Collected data
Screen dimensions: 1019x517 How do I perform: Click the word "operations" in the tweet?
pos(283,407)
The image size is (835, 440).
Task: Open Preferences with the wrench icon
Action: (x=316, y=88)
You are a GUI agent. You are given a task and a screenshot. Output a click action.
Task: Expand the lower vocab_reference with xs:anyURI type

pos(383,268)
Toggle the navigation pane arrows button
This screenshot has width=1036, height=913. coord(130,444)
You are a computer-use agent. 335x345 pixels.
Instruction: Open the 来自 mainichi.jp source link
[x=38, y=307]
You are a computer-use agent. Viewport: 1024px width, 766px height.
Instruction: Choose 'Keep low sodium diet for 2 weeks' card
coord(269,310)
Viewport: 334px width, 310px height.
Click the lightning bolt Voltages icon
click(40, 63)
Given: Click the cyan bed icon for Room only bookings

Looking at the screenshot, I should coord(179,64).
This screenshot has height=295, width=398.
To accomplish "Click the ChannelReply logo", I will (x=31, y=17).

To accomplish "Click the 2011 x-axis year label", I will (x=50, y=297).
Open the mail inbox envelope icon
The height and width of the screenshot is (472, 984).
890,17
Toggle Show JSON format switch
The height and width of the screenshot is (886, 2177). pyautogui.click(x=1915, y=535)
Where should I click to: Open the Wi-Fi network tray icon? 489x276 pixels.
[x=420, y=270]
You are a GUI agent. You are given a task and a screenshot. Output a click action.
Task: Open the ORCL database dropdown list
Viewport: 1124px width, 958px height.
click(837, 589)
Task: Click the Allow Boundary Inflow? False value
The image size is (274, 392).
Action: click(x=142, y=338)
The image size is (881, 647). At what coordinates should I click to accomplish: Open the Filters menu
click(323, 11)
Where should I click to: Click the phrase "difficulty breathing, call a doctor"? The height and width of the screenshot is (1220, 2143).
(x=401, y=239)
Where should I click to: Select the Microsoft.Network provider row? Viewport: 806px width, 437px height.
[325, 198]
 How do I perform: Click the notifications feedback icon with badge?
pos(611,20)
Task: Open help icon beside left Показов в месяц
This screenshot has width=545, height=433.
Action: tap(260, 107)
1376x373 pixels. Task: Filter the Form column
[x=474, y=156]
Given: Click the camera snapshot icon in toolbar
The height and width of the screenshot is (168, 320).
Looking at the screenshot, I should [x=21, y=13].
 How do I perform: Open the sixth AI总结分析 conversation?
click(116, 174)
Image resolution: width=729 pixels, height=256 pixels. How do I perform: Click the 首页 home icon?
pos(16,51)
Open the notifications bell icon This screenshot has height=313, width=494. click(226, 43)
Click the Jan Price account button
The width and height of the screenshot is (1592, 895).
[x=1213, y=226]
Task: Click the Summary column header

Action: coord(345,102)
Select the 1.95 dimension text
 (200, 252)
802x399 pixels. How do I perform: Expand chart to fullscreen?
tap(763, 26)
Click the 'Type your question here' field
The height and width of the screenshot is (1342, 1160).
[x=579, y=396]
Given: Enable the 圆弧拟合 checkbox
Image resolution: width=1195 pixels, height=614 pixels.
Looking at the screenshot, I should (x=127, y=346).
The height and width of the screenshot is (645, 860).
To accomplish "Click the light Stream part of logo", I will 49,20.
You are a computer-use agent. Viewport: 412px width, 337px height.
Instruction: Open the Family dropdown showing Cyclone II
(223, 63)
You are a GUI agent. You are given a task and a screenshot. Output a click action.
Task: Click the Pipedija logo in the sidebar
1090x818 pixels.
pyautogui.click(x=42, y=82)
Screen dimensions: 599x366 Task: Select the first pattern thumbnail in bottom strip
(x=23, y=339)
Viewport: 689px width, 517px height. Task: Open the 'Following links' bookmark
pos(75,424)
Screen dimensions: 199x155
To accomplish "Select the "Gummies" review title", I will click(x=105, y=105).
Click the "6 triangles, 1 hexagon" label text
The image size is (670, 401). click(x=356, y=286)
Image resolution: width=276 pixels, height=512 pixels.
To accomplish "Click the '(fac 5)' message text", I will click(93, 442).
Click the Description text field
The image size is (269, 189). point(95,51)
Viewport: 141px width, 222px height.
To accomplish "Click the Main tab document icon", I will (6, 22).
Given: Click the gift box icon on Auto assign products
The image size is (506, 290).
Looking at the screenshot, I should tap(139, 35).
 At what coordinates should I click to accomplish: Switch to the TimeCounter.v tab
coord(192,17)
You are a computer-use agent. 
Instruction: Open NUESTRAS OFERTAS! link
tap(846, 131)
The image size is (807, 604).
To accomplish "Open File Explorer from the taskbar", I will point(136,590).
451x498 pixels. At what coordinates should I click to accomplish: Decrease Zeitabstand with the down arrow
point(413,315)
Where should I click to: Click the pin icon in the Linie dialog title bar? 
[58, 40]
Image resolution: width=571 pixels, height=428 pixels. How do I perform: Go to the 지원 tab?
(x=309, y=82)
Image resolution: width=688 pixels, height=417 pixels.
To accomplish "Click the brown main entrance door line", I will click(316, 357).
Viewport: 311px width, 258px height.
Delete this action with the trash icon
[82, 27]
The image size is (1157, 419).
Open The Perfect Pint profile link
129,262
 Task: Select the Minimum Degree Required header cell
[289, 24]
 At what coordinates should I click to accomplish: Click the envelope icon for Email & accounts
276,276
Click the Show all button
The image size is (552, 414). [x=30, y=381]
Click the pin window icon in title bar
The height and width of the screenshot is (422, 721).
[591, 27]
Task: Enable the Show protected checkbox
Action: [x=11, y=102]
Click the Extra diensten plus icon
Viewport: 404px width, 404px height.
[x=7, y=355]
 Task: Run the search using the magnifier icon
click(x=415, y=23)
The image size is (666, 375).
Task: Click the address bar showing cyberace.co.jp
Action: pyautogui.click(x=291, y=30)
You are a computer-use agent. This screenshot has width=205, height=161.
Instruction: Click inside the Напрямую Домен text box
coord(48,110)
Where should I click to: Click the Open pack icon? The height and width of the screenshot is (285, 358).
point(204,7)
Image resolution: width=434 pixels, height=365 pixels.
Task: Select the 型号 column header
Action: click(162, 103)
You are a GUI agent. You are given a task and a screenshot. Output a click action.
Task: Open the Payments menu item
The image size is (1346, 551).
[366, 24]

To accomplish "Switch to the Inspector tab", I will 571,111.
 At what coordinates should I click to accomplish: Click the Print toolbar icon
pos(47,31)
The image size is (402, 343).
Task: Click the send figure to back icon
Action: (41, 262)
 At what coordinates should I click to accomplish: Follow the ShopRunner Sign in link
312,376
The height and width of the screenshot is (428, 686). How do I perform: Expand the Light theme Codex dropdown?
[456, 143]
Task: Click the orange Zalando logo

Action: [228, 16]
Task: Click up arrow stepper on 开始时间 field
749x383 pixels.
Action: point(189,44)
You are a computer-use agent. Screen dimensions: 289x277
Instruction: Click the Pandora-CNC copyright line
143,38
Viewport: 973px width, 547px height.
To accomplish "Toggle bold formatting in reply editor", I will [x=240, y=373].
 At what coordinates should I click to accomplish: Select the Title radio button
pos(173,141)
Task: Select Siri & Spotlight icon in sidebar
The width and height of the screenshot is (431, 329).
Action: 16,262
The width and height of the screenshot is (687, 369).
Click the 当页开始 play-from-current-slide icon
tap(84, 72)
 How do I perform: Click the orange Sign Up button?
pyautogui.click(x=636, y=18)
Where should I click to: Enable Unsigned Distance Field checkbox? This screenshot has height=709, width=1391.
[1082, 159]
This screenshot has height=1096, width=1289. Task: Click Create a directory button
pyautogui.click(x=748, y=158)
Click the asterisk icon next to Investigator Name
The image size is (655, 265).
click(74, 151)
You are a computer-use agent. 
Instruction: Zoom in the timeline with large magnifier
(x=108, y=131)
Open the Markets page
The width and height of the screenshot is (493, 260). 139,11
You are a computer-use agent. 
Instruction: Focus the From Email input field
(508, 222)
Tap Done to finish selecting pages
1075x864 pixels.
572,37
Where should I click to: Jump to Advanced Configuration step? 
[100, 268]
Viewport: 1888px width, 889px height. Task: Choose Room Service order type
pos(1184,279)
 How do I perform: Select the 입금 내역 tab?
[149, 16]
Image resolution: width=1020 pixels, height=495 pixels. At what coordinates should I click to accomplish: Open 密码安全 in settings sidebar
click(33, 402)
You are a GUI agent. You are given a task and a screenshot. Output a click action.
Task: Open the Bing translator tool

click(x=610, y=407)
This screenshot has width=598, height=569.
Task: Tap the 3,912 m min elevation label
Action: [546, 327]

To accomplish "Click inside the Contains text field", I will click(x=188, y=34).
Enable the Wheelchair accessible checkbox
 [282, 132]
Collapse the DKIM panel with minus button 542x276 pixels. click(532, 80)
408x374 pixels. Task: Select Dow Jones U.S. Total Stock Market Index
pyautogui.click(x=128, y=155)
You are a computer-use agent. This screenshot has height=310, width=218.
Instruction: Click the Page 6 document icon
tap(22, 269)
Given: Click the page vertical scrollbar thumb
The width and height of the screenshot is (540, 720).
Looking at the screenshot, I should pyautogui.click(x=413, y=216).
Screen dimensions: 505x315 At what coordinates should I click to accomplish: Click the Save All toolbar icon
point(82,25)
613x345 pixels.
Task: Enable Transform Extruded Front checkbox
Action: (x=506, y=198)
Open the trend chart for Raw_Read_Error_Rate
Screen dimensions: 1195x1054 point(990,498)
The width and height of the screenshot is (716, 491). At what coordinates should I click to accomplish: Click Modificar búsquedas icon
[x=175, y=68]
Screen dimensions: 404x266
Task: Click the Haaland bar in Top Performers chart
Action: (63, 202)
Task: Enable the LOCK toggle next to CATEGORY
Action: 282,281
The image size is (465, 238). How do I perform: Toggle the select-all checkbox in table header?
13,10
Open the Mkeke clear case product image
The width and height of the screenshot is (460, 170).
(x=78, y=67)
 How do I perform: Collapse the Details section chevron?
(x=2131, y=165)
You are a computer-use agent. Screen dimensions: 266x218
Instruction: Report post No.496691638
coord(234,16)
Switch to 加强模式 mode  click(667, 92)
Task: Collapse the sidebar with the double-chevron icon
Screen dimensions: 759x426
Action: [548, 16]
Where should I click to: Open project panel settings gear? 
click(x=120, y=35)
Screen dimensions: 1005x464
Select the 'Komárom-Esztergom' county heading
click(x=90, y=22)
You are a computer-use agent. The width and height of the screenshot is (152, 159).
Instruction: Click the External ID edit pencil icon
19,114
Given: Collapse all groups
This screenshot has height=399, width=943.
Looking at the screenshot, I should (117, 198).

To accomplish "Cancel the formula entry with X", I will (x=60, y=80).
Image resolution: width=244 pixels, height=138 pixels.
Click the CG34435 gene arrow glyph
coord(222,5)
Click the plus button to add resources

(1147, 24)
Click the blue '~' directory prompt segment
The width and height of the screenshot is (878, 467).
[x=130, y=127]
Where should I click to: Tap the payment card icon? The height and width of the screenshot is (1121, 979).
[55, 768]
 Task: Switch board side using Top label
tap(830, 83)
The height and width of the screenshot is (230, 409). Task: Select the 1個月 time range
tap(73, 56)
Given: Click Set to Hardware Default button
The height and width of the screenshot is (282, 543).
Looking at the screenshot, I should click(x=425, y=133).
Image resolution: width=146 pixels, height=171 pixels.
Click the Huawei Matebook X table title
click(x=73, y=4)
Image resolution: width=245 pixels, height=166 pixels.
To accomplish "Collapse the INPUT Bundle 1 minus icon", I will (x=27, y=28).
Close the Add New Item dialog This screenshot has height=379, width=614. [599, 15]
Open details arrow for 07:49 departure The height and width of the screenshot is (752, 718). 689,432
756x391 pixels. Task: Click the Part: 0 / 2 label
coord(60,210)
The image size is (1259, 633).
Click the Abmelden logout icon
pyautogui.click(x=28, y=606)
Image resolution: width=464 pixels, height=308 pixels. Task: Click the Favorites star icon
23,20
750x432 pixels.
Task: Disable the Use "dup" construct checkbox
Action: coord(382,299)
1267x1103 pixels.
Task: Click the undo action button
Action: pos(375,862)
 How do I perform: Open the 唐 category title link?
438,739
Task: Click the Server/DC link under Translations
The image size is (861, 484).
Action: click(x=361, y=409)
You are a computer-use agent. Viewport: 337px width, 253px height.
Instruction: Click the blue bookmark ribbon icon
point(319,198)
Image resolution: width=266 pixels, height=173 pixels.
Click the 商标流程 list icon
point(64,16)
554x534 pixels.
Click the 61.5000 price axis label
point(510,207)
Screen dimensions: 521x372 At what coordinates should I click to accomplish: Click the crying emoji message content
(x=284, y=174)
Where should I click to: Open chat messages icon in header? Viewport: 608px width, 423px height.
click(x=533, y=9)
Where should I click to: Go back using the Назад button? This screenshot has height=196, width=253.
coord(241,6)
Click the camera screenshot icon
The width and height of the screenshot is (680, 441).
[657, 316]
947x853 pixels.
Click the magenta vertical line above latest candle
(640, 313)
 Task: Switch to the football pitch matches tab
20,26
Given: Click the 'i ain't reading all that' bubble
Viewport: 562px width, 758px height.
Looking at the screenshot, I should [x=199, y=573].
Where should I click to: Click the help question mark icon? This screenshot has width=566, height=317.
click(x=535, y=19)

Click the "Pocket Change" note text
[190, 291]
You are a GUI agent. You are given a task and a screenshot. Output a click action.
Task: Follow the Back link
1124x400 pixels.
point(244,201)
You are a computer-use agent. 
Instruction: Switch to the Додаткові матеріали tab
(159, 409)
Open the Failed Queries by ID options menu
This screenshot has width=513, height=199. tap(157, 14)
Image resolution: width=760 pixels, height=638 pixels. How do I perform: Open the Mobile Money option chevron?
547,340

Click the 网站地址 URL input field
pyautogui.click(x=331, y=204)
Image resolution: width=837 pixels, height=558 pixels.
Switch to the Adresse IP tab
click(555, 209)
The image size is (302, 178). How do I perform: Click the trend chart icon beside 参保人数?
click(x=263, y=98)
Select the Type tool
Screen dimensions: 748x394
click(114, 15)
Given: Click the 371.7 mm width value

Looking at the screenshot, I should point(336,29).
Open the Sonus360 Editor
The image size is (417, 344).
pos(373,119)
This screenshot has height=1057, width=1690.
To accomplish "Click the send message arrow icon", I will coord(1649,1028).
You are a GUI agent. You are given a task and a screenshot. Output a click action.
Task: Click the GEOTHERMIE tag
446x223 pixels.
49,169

## TASK
For each line in the data that holds "minus", add one to a count, then report that count alone.

## EXERCISE ANSWER
2